DGP1 family members mediate large-scale metabolic remodeling by integrating two environmental signals in rice

Low-phosphate (LP) and red-light (RL) remould cellular metabolism in rice (Oryza sativa). Herein, DEEP GREEN PANICLE1 (DGP1) family includes DGP1, DGP1B and DGP1C. LP treatment (10 µM KH2PO4) robustly upregulates DGP1 expression (>20-fold), RL treatment (50 µmol m-2 s-1) induces DGP1 (>80-fold) and DGP1B (>90-fold). The TIGR01589 domain of DGP1s targets cytosolic enzymes to mediate a process of nuclear translocation, including in glycolysis (PK1/4 and GAPC1/2/3), TCA cycle (PDC1, CS, SCSb, FH and MDH) and biosynthesis of non-aromatic amino acids (LeuC2, OCTase and P5CS). Meanwhile, it intervenes photorespiratory pathway by blocking the recruitment of enzyme component P subunit in the glycine decarboxylase complex. Intriguingly, cytosol-to-nucleus relocation of PK1-PK3 and PK3-PK4 complexes facilitates the shikimate pathway toward multiple groups of anti-microbial metabolites. Phenotypically, LP or RL treatment largely modifies cellular metabolome in wild-type plants displaying chemical disease resistance with reduced photosynthesis/photorespiration traits, whereas LP-treated dgp1 mutant or RL-treated dgp1 dgp1b mutant impairs these responses.

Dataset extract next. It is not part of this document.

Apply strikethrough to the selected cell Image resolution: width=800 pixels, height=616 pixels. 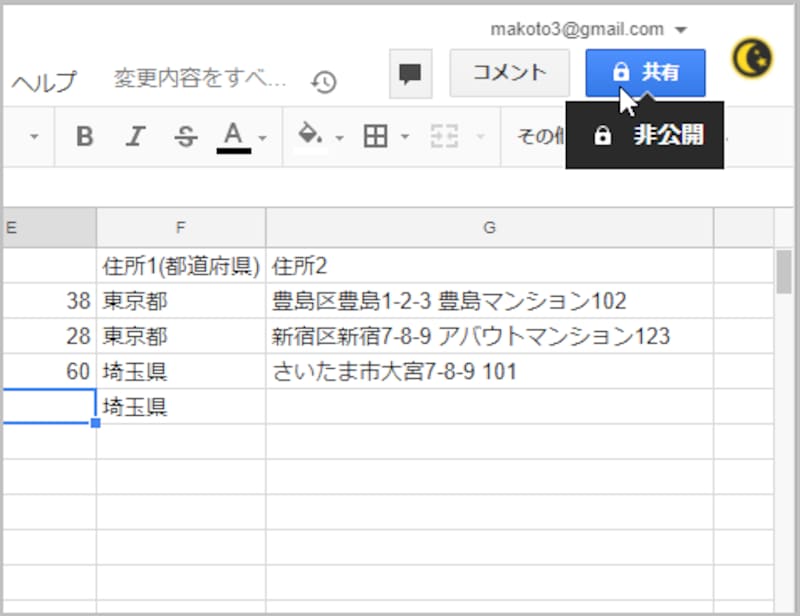pos(186,137)
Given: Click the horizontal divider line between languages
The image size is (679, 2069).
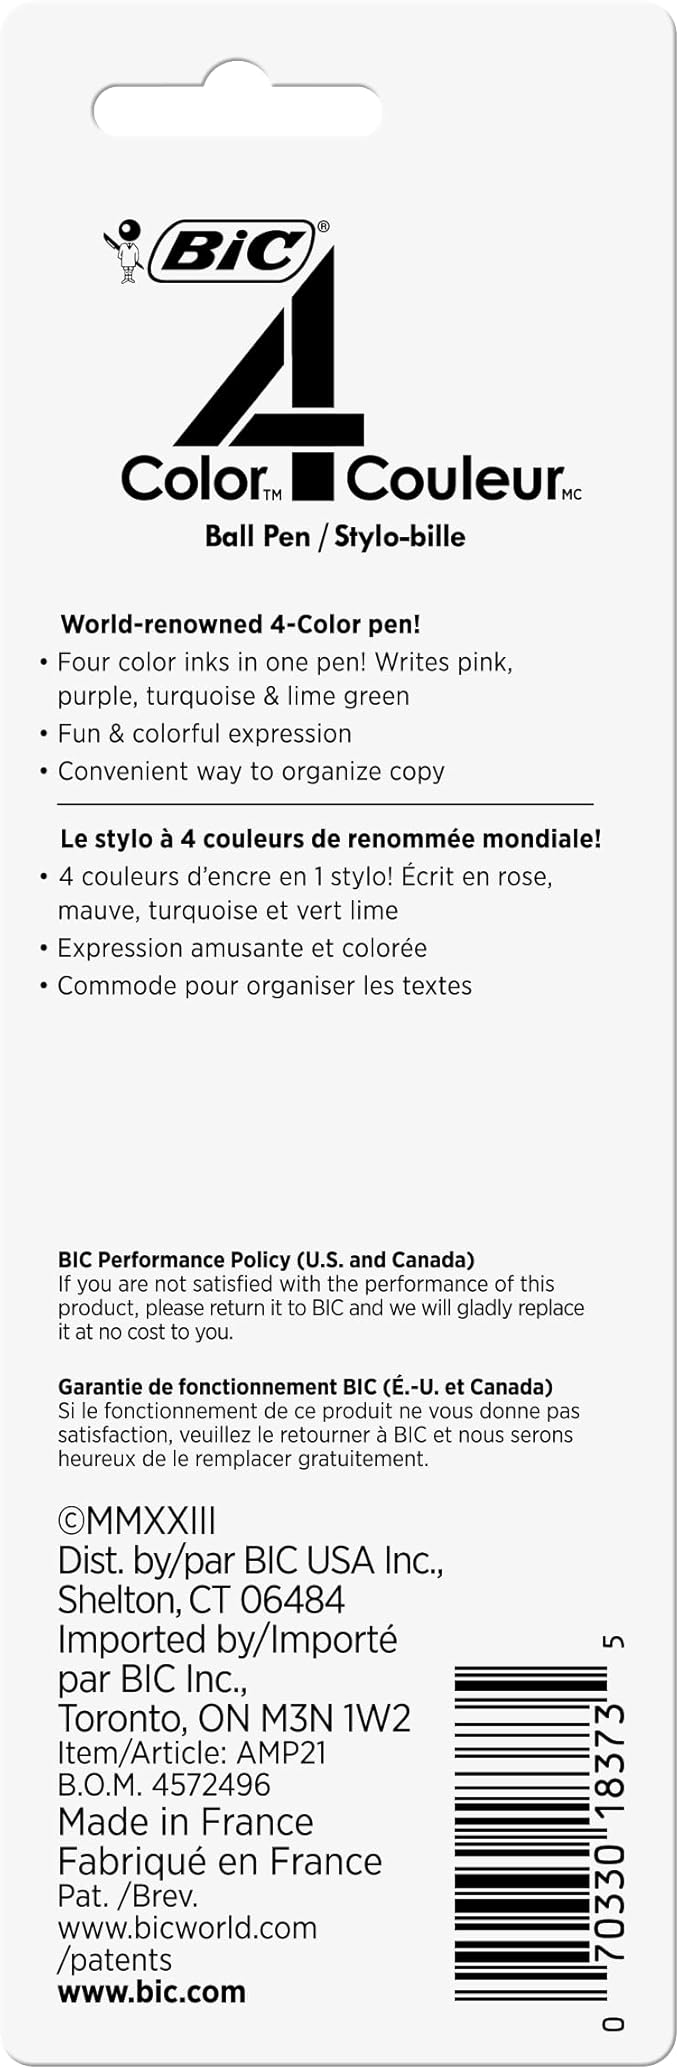Looking at the screenshot, I should click(x=325, y=803).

Overall, rice DGP1s switch primary-secondary metabolism responding ambient changes of light quality and Pi status. The TIGR01589 domain is highly conserved in dicots and monocots with diverse activation-expression modes, suggesting the DGP1 family may extensively mediates environment-triggered metabolic reprogramming in higher plants. Overall design: To better delineate the regulatory role of DGP1 in cellular metabolism, we carried out transcriptome deep sequencing of rice leaves from the DGP1-OE1 overexpressor and WT ZH11 seedlings.